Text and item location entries

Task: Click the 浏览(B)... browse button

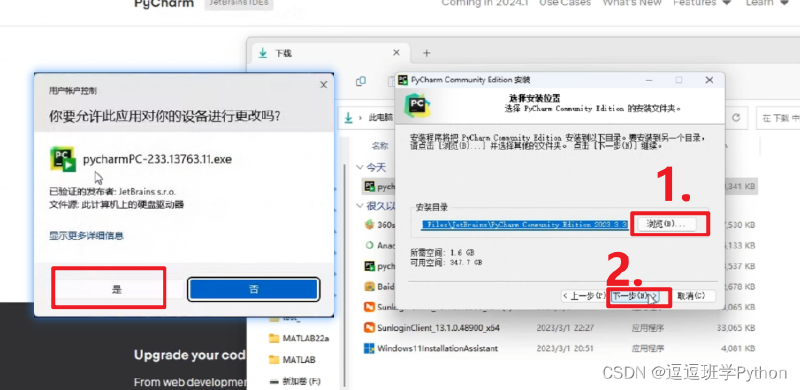Action: point(664,224)
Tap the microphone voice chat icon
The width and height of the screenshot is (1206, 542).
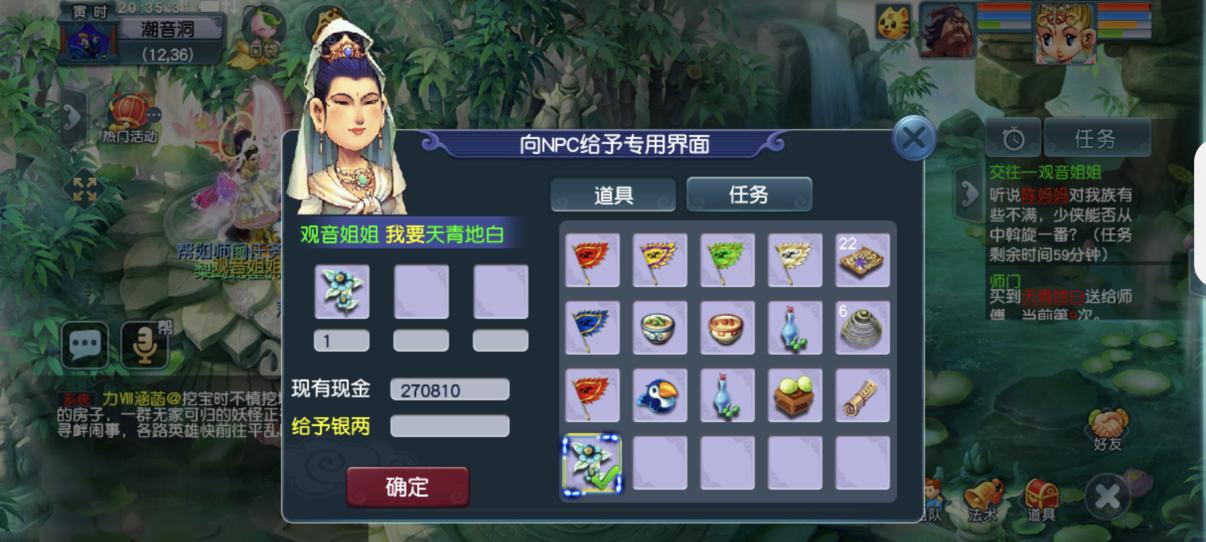click(145, 345)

## [Description of the task]
Output the records above as a two-column CSV headed "entry_text" and "coordinates," with one row per record and each value in its own quoted field with line breaks replaced by spaces. Leave out the pictures.

## [Solution]
entry_text,coordinates
"Task: Click the 浏览(B)... browse button","Action: point(664,224)"
"Tap the microphone voice chat icon The width and height of the screenshot is (1206, 542).","click(145, 345)"